There were 38 households, out of which 57.9% had children under the age of 18 living with them, 39.5% were married couples living together, 31.6% had a female householder with no husband present, and 18.4% were non-families. 18.4% of all households were made up of individuals, and 5.3% had someone living alone who was 65 years of age or older. The average household size was 3.61 and the average family size was 4.00.

In the CDP, the population was spread out, with 41.6% under the age of 18, 8.8% from 18 to 24, 32.1% from 25 to 44, 13.1% from 45 to 64, and 4.4% who were 65 years of age or older. The median age was 25 years. For every 100 females, there were 114.1 males. For every 100 females age 18 and over, there were 116.2 males.

The median income for a household in the CDP was $17,500, and the median income for a family was $23,125. Males had a median income of $13,750 versus $21,250 for females.
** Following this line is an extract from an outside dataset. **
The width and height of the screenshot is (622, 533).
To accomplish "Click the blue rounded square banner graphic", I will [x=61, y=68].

The per capita income for the CDP was $6,495. There were 25.0% of families and 28.1% of the population living below the poverty line, including 23.0% of under eighteens and 20.0% of those over 64.

Historical population
| Census | Pop. | Note | %± |
| 1940 | 48 |  | — |
| 1950 | 43 |  | −10.4% |
| 1960 | 92 |  | 114.0% |
| 1970 | 59 |  | −35.9% |
| 1980 | 108 |  | 83.1% |
| 1990 | 106 |  | −1.9% |
| 2000 | 137 |  | 29.2% |
| 2010 | 105 |  | −23.4% |
| 2020 | 90 |  | −14.3% |
U.S. Decennial Census

==Services and utilities==
As of July 2009, running water and plumbing in Crooked Creek are available at the school, teacher housing, "washeteria", lodge, and store. The honey bucket system is used in most of the community. Water is generally brought to homes from either the Kuskokwim River or purchased at the Washeteria. At the Washeteria, laundry services (washer and dryer) and showers are available for purchase.
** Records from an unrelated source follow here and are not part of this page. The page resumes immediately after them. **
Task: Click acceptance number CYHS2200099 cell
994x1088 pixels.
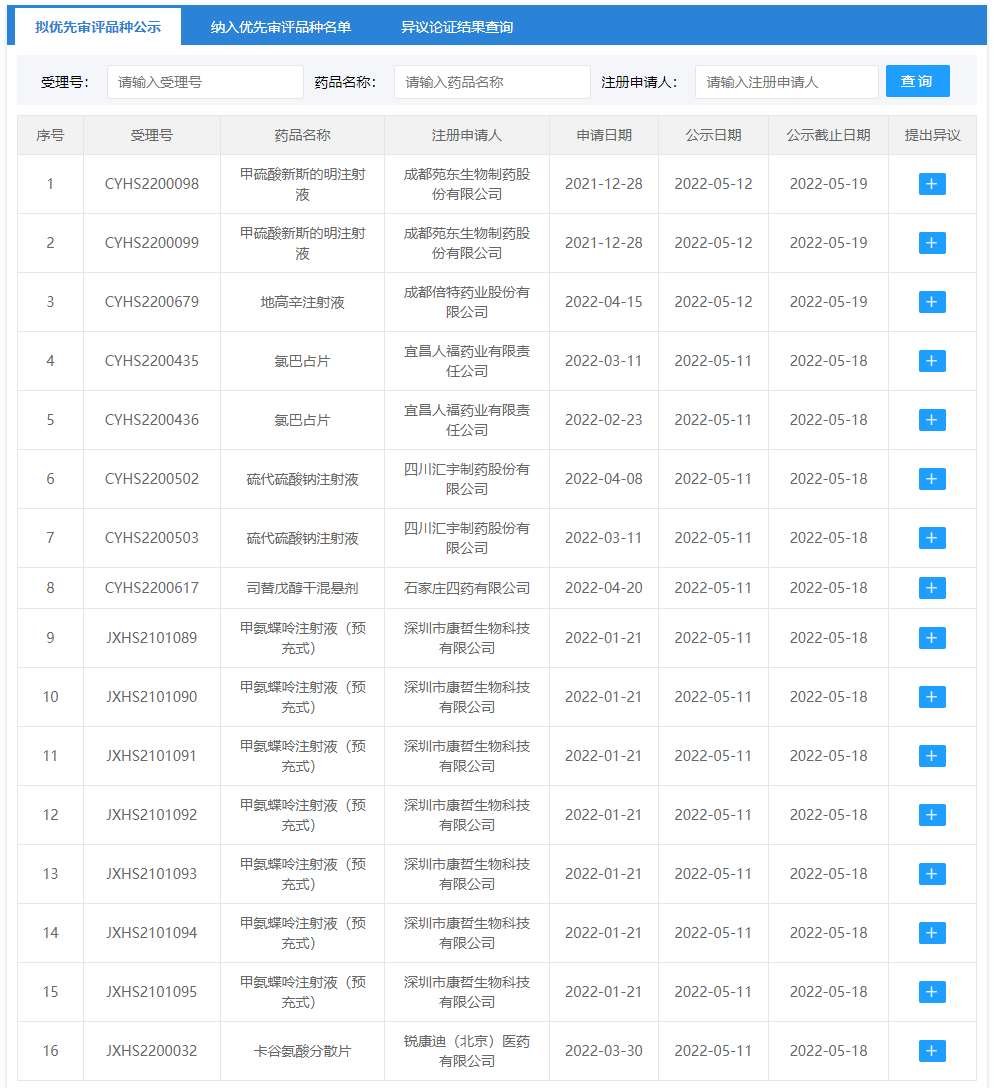Action: point(152,243)
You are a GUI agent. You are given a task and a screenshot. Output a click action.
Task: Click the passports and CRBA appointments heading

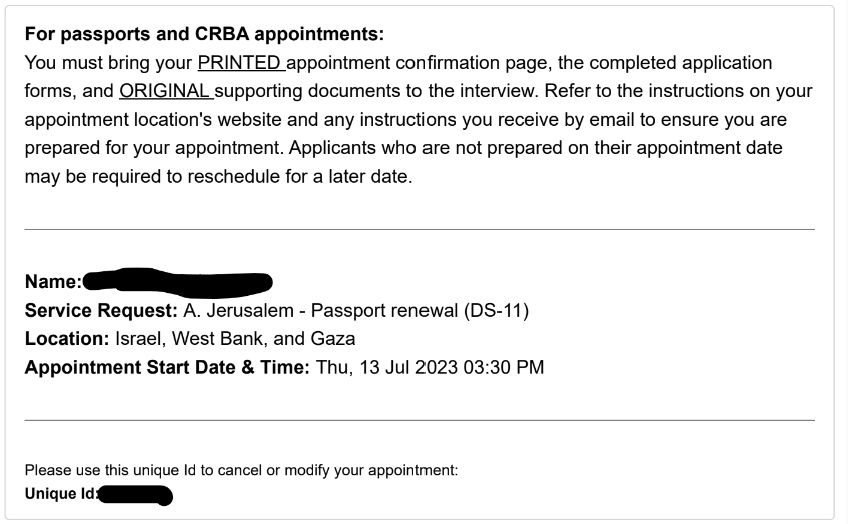204,34
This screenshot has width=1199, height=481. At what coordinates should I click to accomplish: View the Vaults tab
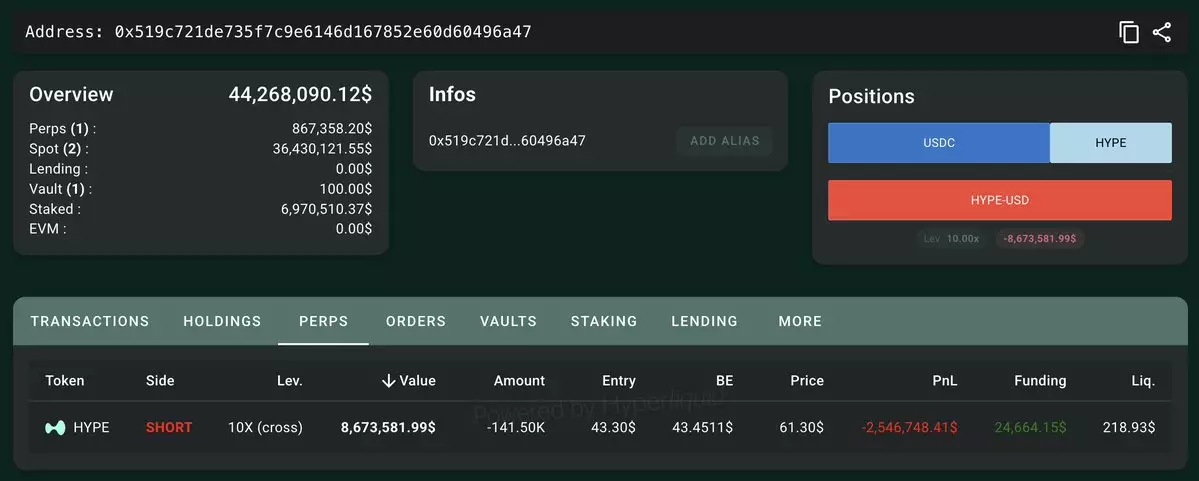(509, 321)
The community has a store, a "lodge" (similar to a bed and breakfast with shared bathrooms), a school, and a Washeteria. Cell phone services have been operating in the area since January 2017, and land line service is available. Internet is available at the school and now available for private homes.

==Education==
The Kuspuk School District operates a K-12 rural school, Johnnie John Sr. School. It had approximately 22 students (December 2017).